• What you should do
Down to the last character, write out the records below.

*** Block opens ***

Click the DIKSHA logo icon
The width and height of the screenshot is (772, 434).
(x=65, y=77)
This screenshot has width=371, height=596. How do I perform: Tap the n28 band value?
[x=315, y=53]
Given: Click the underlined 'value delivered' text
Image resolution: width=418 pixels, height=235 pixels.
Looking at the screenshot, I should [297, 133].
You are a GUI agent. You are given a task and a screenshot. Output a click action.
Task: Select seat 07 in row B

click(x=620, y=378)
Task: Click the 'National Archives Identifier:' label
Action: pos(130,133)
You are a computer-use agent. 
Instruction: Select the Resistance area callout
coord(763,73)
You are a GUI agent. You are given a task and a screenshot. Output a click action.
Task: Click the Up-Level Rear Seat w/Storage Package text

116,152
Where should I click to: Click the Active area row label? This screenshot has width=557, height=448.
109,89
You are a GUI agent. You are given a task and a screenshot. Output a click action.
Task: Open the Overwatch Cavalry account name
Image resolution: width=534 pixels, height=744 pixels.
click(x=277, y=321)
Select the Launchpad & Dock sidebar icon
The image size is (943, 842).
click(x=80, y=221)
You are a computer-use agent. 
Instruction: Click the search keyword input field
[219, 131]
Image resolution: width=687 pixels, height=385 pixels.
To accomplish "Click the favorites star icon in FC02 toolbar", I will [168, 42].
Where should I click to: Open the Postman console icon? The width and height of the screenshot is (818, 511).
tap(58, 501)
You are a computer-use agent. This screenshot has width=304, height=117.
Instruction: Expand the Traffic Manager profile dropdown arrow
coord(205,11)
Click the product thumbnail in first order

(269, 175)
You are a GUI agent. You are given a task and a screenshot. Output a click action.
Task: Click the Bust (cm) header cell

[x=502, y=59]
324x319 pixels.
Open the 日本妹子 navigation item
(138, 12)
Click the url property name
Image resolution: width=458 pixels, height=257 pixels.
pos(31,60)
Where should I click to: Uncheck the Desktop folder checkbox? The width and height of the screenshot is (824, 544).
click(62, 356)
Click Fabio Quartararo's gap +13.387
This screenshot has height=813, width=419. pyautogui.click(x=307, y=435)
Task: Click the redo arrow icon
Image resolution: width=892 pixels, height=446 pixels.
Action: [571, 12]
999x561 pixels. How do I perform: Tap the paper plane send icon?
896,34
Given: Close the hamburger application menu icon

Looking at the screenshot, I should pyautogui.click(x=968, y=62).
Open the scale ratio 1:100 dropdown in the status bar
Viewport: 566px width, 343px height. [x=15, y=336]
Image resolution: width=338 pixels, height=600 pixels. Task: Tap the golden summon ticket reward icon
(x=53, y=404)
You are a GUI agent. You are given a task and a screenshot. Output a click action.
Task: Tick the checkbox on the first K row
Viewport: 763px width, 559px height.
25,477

*** Block closes ***

• Answer to this exercise
Click the DIKSHA logo icon
The width and height of the screenshot is (772, 434).
(x=65, y=77)
This screenshot has width=371, height=596. How do I perform: Tap the n28 band value?
[x=315, y=53]
Given: Click the underlined 'value delivered' text
Image resolution: width=418 pixels, height=235 pixels.
Looking at the screenshot, I should [297, 133].
You are a GUI agent. You are given a task and a screenshot. Output a click action.
Task: Select seat 07 in row B

click(x=620, y=378)
Task: Click the 'National Archives Identifier:' label
Action: pos(130,133)
You are a computer-use agent. 
Instruction: Select the Resistance area callout
coord(763,73)
You are a GUI agent. You are given a task and a screenshot. Output a click action.
Task: Click the Up-Level Rear Seat w/Storage Package text

116,152
Where should I click to: Click the Active area row label? This screenshot has width=557, height=448.
109,89
You are a GUI agent. You are given a task and a screenshot. Output a click action.
Task: Open the Overwatch Cavalry account name
Image resolution: width=534 pixels, height=744 pixels.
click(x=277, y=321)
Select the Launchpad & Dock sidebar icon
The image size is (943, 842).
click(x=80, y=221)
You are a computer-use agent. 
Instruction: Click the search keyword input field
[219, 131]
Image resolution: width=687 pixels, height=385 pixels.
To accomplish "Click the favorites star icon in FC02 toolbar", I will [168, 42].
Where should I click to: Open the Postman console icon? The width and height of the screenshot is (818, 511).
tap(58, 501)
You are a computer-use agent. This screenshot has width=304, height=117.
Instruction: Expand the Traffic Manager profile dropdown arrow
coord(205,11)
Click the product thumbnail in first order

(269, 175)
You are a GUI agent. You are given a task and a screenshot. Output a click action.
Task: Click the Bust (cm) header cell

[x=502, y=59]
324x319 pixels.
Open the 日本妹子 navigation item
(138, 12)
Click the url property name
Image resolution: width=458 pixels, height=257 pixels.
pos(31,60)
Where should I click to: Uncheck the Desktop folder checkbox? The width and height of the screenshot is (824, 544).
click(62, 356)
Click Fabio Quartararo's gap +13.387
This screenshot has height=813, width=419. pyautogui.click(x=307, y=435)
Task: Click the redo arrow icon
Image resolution: width=892 pixels, height=446 pixels.
Action: [571, 12]
999x561 pixels. How do I perform: Tap the paper plane send icon?
896,34
Given: Close the hamburger application menu icon

Looking at the screenshot, I should pyautogui.click(x=968, y=62).
Open the scale ratio 1:100 dropdown in the status bar
Viewport: 566px width, 343px height. [x=15, y=336]
Image resolution: width=338 pixels, height=600 pixels. Task: Tap the golden summon ticket reward icon
(x=53, y=404)
You are a GUI agent. You are given a task and a screenshot. Output a click action.
Task: Tick the checkbox on the first K row
Viewport: 763px width, 559px height.
25,477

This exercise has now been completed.